We will see Matterhorn serve as video management system for more - and larger - institutions over the next 12 months; while the overall number of adopters will still be moderate, their success will further increase the product's quality and visibility - and serve as a convincing argument for other institutions. The focus therefore for 2011 and 2012 is to help these institutions accomplish their goals with Matterhorn - a concerted effort of a moderate number of adopters(-to-be). Also, given the institutions' focus on their respective needs, we need to strengthen the communication between committers to make the best of the various migration efforts.

Based on their institutions success ("early adopters"), outreach activities should then target the "early majority" based on arguments of cost-effectiveness and flexibility especially. 


Andy WasklewiczAndrew Wasklewicz, Entwine

Qualifications

Andy is the co-founder and CEO of Entwine, the first commercial vendor to provide engineering, integration and technical support for the Opencast Matterhorn platform.
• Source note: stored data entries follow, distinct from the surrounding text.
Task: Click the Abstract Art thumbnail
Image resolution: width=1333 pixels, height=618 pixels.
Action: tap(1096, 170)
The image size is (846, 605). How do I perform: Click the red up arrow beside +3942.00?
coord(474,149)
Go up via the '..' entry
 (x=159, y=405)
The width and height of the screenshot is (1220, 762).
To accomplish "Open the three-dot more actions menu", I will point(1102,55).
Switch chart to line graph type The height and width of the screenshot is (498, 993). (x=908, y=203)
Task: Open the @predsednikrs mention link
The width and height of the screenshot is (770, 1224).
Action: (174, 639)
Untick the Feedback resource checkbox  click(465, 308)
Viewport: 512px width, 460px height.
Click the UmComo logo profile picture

As the CEO, Andy is responsible for managing the daily operations of Entwine. Andy has a proven management track record with over 16 years of experience in the educational technologies industry. Prior to Entwine, Andy held the position of Technology Architect for the Stanford University School of Medicine. During his four years at Stanford Andy was responsible for the technology designs of the state-of-the-art Li Ka Shing Center for Learning and Knowledge and led the product design and development of a lecture capture system that enables automatic capture and distribution of every MD course taught at Stanford’s School of Medicine. Before joining Stanford Andy was the Director of Technology and Innovation at the Bay Area Video Coalition (BAVC), a non-profit organization with a mission of creating social change by enabling the sharing of diverse stories through art, education and technology. Andy played a an instrumental role in making possible BAVC’s connection to the CENIC high-speed network for the development of global high-bandwidth video transmission. Prior to BAVC Andy was the founder of the educational technology consulting firm DigEd, which served non‐profits, universities, and  primary schools through the design, development and integration of new technologies.  Andy began his career in technology at Arizona State University in the Information Technology and Instruction Support group.

Position Statement

In new open-source projects a board member must be capable of providing leadership, being an effective spokesperson for the project, and protecting and evolving the project’s vision to ensure its success.  As a potential board and current community member for the Opencast Matterhorn platform I believe we must:

  • Grow the Opencast community by embracing and encouraging new members (institutions, corporations, individuals) with varying expertise to create a rich ecosystem of new ideas, tools, and services around Matterhorn that ensure the long-term success of the project.
  • Ensure Opencast remains dedicated to continuously designing, developing and documenting innovative and open media tools.
  • Continue providing the Matterhorn source code with a liberal license that enables institutions, corporations, and projects to modify and integrate systems without fear of lock-in. 
  • Remain dedicated to promoting and integrating open standards that accelerate technology adoption, promote development and attracts new community members.

In my current role with Entwine, the first commercial Opencast Matterhorn engineering and support firm, I have the unique opportunity to work and interact both with institutions that have adopted Matterhorn and those considering platform adoption. This work provides me with a broad understanding of not only the technical issues of lecture capture but also the lesser discussed policy, copyright and intellectual property issues with which platform adopters contend. These interactions and my own personal expertise will help shape the recommendations I make as a board member for Opencast and will ensure that broader community needs are represented in Opencast’s development.